■ What you will do ■
Write out all of the material again, swapping each "Given" for "Instruction" and keeping everything else the same.

■ Task input ■
══════════════════════════════
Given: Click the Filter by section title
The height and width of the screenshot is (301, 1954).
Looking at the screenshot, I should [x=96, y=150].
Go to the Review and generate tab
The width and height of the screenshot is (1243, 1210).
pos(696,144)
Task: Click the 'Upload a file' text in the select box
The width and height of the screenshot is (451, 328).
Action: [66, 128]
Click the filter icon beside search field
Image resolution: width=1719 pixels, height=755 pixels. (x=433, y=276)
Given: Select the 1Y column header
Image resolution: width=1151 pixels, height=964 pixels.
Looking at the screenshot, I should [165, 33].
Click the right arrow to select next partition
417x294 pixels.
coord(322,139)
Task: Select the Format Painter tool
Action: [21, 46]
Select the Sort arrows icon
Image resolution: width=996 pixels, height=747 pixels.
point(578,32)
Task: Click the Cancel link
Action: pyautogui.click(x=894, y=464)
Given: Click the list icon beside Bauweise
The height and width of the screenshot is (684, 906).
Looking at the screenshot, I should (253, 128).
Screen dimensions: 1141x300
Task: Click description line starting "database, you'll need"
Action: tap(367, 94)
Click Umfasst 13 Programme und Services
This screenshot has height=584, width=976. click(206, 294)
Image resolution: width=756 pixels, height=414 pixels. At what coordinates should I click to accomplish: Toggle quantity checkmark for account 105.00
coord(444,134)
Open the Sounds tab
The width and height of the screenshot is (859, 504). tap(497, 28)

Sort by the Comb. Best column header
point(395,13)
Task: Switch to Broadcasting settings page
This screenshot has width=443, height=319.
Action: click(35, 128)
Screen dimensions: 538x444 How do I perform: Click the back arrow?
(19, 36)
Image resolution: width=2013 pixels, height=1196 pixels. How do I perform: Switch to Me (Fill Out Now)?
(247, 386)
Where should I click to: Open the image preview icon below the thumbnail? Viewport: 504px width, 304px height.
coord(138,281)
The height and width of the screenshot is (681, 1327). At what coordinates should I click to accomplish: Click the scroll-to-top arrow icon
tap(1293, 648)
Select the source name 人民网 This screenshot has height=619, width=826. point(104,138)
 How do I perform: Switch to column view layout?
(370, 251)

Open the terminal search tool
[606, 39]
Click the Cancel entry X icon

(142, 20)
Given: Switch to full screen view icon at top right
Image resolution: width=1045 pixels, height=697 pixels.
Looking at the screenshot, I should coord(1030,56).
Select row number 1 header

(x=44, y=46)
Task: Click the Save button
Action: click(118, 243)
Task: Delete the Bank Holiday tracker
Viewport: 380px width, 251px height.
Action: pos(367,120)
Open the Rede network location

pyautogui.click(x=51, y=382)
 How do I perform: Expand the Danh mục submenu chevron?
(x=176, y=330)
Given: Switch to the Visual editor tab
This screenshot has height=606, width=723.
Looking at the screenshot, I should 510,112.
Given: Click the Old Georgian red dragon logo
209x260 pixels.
══════════════════════════════
■ Written answer ■
Instruction: Click the Filter by section title
The height and width of the screenshot is (301, 1954).
Looking at the screenshot, I should [x=96, y=150].
Go to the Review and generate tab
The width and height of the screenshot is (1243, 1210).
pos(696,144)
Task: Click the 'Upload a file' text in the select box
The width and height of the screenshot is (451, 328).
Action: [66, 128]
Click the filter icon beside search field
Image resolution: width=1719 pixels, height=755 pixels. (x=433, y=276)
Instruction: Select the 1Y column header
Image resolution: width=1151 pixels, height=964 pixels.
Looking at the screenshot, I should [165, 33].
Click the right arrow to select next partition
417x294 pixels.
coord(322,139)
Task: Select the Format Painter tool
Action: [21, 46]
Select the Sort arrows icon
Image resolution: width=996 pixels, height=747 pixels.
point(578,32)
Task: Click the Cancel link
Action: pyautogui.click(x=894, y=464)
Instruction: Click the list icon beside Bauweise
The height and width of the screenshot is (684, 906).
Looking at the screenshot, I should (253, 128).
Screen dimensions: 1141x300
Task: Click description line starting "database, you'll need"
Action: tap(367, 94)
Click Umfasst 13 Programme und Services
This screenshot has height=584, width=976. click(206, 294)
Image resolution: width=756 pixels, height=414 pixels. At what coordinates should I click to accomplish: Toggle quantity checkmark for account 105.00
coord(444,134)
Open the Sounds tab
The width and height of the screenshot is (859, 504). tap(497, 28)

Sort by the Comb. Best column header
point(395,13)
Task: Switch to Broadcasting settings page
This screenshot has width=443, height=319.
Action: click(35, 128)
Screen dimensions: 538x444 How do I perform: Click the back arrow?
(19, 36)
Image resolution: width=2013 pixels, height=1196 pixels. How do I perform: Switch to Me (Fill Out Now)?
(247, 386)
Where should I click to: Open the image preview icon below the thumbnail? Viewport: 504px width, 304px height.
coord(138,281)
The height and width of the screenshot is (681, 1327). At what coordinates should I click to accomplish: Click the scroll-to-top arrow icon
tap(1293, 648)
Select the source name 人民网 This screenshot has height=619, width=826. point(104,138)
 How do I perform: Switch to column view layout?
(370, 251)

Open the terminal search tool
[606, 39]
Click the Cancel entry X icon

(142, 20)
Instruction: Switch to full screen view icon at top right
Image resolution: width=1045 pixels, height=697 pixels.
Looking at the screenshot, I should coord(1030,56).
Select row number 1 header

(x=44, y=46)
Task: Click the Save button
Action: click(118, 243)
Task: Delete the Bank Holiday tracker
Viewport: 380px width, 251px height.
Action: pos(367,120)
Open the Rede network location

pyautogui.click(x=51, y=382)
 How do I perform: Expand the Danh mục submenu chevron?
(x=176, y=330)
Instruction: Switch to the Visual editor tab
This screenshot has height=606, width=723.
Looking at the screenshot, I should 510,112.
Instruction: Click the Old Georgian red dragon logo
209x260 pixels.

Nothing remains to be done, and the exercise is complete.